Why would we have any reason to believe that there would ever be a super-opinionated desktop environment that would be good? The examples we have -- which notably DO NOT include Windows 95, which had a zillion tiny knobs, many in the UI, but others requiring dropping to the registry (which is no different from screwing with confirmation files)... and, frankly, doesn't even include macOS, the system with some of the best customization of key bindings and the most universal automation -- are mostly bad. Put in the day or two of effort to make something that isn't opinionated work the way you want, and then reap the rewards for the following few decades of your productive career.

But you don't need to configure kde to use it, you can just use the defaults for everything, nobody is forcing you to configure stuff. It is not some exotic tiling wm where you have to set up everything.
XFCE is plenty mature and very stable
Add Chicago95, and you've got some comfortable nostalgia.

https://github.com/grassmunk/Chicago95

This is just beautiful, thank you!
Help me understand your two posts. From your earlier post you don't like GNOME because it's make different choices about what to support, and here you're saying you don't like KDE because it isn't opinionated enough.

Is the problem that you don't want choices as long as the maintainers always makes the same choice you would have when taking options away?
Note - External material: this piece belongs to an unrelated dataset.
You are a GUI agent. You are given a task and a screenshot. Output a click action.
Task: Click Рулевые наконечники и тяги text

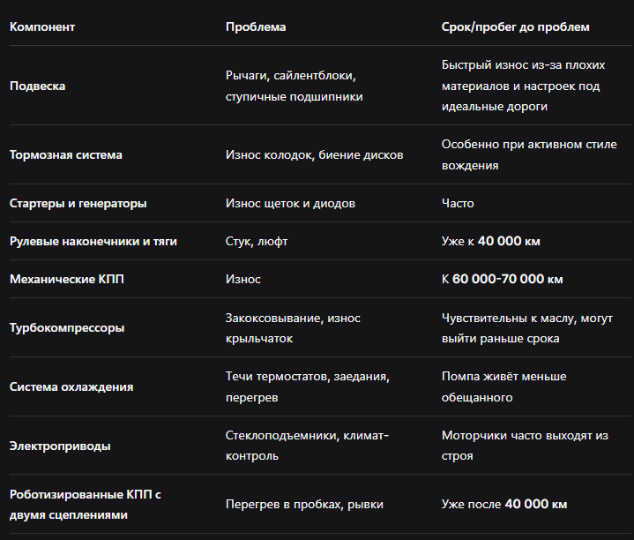[x=93, y=242]
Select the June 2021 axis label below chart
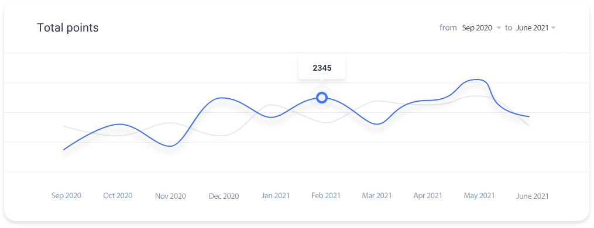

My pessimism is that with their coming clamp-down on external sources for -installing- "sideloading" apps https://www.hackerneue.com/item?id=45736479 this os may be somewhere between macos and ipados in terms of freedom in the coming years. I have hope that Valve's operating systems and unified platforms will provide a way not only for macos/windows users to move on while retaining compatibility, but for the company to make the transition to arm (as they are with deckard) and retain total binary freedom.
Home computers are inherently more open to sideloading. So I don't see a scenario where they would close it. But may be I'm spoiled by x86, wouldn't be surprised to find out that ARM computers would not be open to boot unlock and all that stuff.
Just think about how few Android devices have an open bootloader right now, there's no reason to think it'd be any different on larger hardware.
On the flip side, every Chromebook and Chromebox has a unlockable and open-spurce coreboot bootloader.
I love their mechanism where one opens the device and removes a screw to unlock it. Very novel and honestly kind of fun.
If you're not accustomed to it, arm computers have no BIOS/UEFI boot selection and usually require a custom bootloader to load a new OS. I remember many fun hobby projects of old with x86 where I could take an old x86 appliance and put in a clean linux disk to use the hardware however I wanted, nowadays your OS needs to be signed, and because the root is owned, the software can be limited to that what the OEM or OS company desires, much like what MS is trying to do with TPM2 and Win11. Of all the ARM phones I've seen, perhaps 10% support bootloader unlock, and that's only with a certain carrier, the problem is that it's not a unified platform, support has to be implemented per-device, so even if the bootloader is open, the OS may not be up to date (as many have noted with dodgy third party arm boards)
We used to call installing software on our own device, installing.
MacOS requires dropping to the terminal to install unsigned applications. There is literally no need for this, except to ensure apple profits.
When do you see this? For me, I just go to System Settings → Privacy & Security. Scroll down to Security and look for the message about the blocked app, click Allow Anyway, and then reopen the app.
If I install Xournall++[1], just opening the application will fail and MacOS will ask me to move it into trash. I am required to execute `xattr -c /Applications/Xournal++.app` to "remove quarantine".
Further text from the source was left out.